The Dot Plot Rebellion and Warsh’s Communication Overhaul

The revised dot plot made the hawkish pivot quantitative. The median projection for the federal funds rate at the end of 2026 now sits at 3.8 percent, implying at least one quarter-point hike from current levels, compared with 3.4 percent in the March projection. Nine of 19 committee participants now expect at least one rate increase this year, while only one continues to anticipate a cut. Notably, Warsh himself declined to submit a dot. He told reporters after the decision that he did not find the tool helpful for the conduct of policy and that he would be forming task forces to review the Fed’s communication framework, including the dot plot, press conferences, and meeting structures by year-end. That abdication of a personal projection — from the chairman of the committee — was itself a signal, underscoring how fundamentally Warsh intends to restructure the Fed’s relationship with market expectations. Warsh said at his press conference: “I did not submit a dot for me. It is not helpful in the conduct of policy. I suspect by year-end, as I mentioned in my opening statements, there will be a review about communication broadly, press conferences, dots, meetings, and the like, transcripts, minutes. This will be part of that. I do not want to prejudge the outcomes there, but I am pretty open-minded about what they could be.”

Market Reaction and the Global Divergence Problem

Bond markets reacted swiftly.

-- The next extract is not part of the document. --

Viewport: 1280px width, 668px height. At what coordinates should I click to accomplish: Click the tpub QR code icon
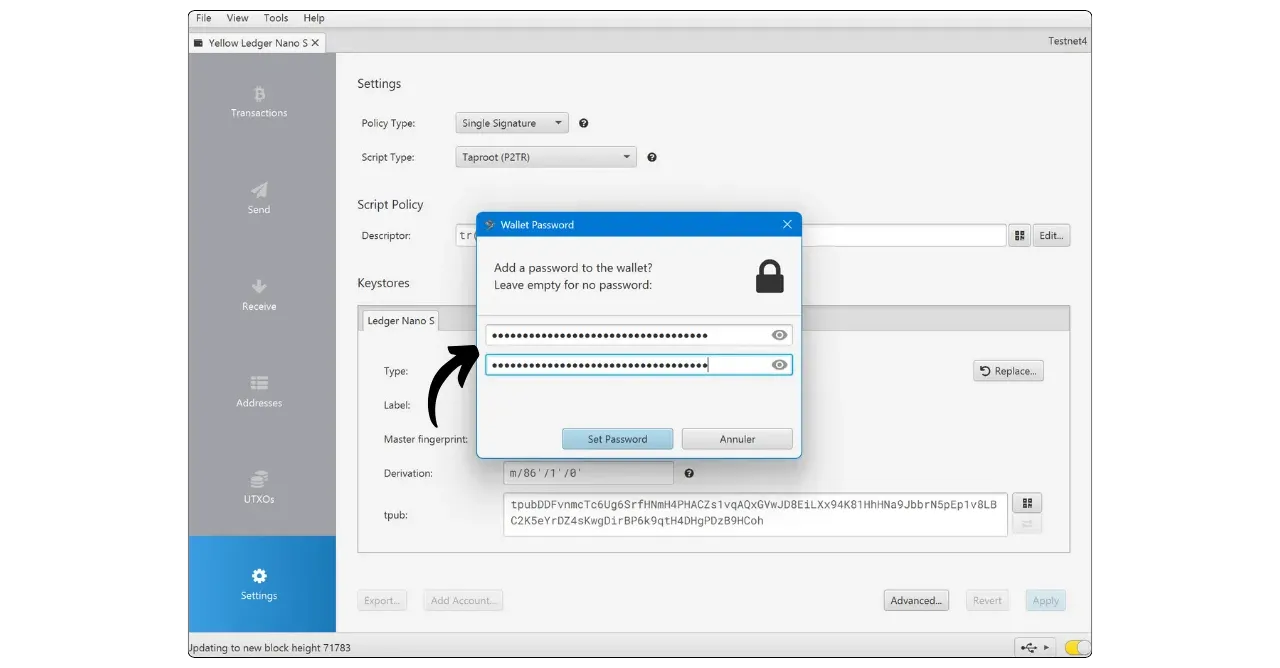tap(1027, 503)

The yield on the 10-year Treasury note climbed more than 15 basis points in the days following the announcement, briefly touching levels not seen since 2023, as investors priced in a higher probability of a rate increase before year-end. The dollar strengthened against most major currencies, adding pressure on emerging market borrowers who have dollar-denominated debt on their books. Equity markets were more mixed, with rate-sensitive sectors like real estate investment trusts and utilities falling sharply while energy and defense stocks rallied on the expectation of continued geopolitical risk premiums being priced into corporate earnings. The S&P 500 ended the week essentially flat, suggesting that investors are genuinely uncertain about whether the Fed’s pivot represents the beginning of a new tightening cycle or merely a recalibration that will prove temporary if oil prices ease. The international dimension complicates the picture considerably. The European Central Bank is navigating its own stagflationary squeeze, with growth in the eurozone remaining anaemic even as inflation proves stickier than the ECB’s models predicted. The Bank of Japan, after years of ultra-loose policy, is moving cautiously toward normalization, but any aggressive shift could trigger capital flows that reverberate across global bond markets. The IMF downgraded global growth forecasts in its midyear update, citing trade fragmentation and the Middle East conflict as compounding headwinds. In that environment, a Fed that is explicitly pivoting toward higher rates creates a divergence that strengthens the dollar, tightens global financial conditions simultaneously, and puts additional pressure on countries that borrow in greenbacks.

Warsh’s first meeting has accomplished at least one thing clearly: it has ended any ambiguity about the Fed’s priorities. Price stability is front and centre, and the committee is willing to accept the economic slowdown that may come with bringing inflation back to 2 percent. The tools and language may change — indeed, Warsh seems determined to dismantle much of the communication apparatus his predecessors built — but the direction is unmistakable. Markets will spend the coming weeks trying to determine whether 3.8 percent is the ceiling or merely a way station on the path to something higher.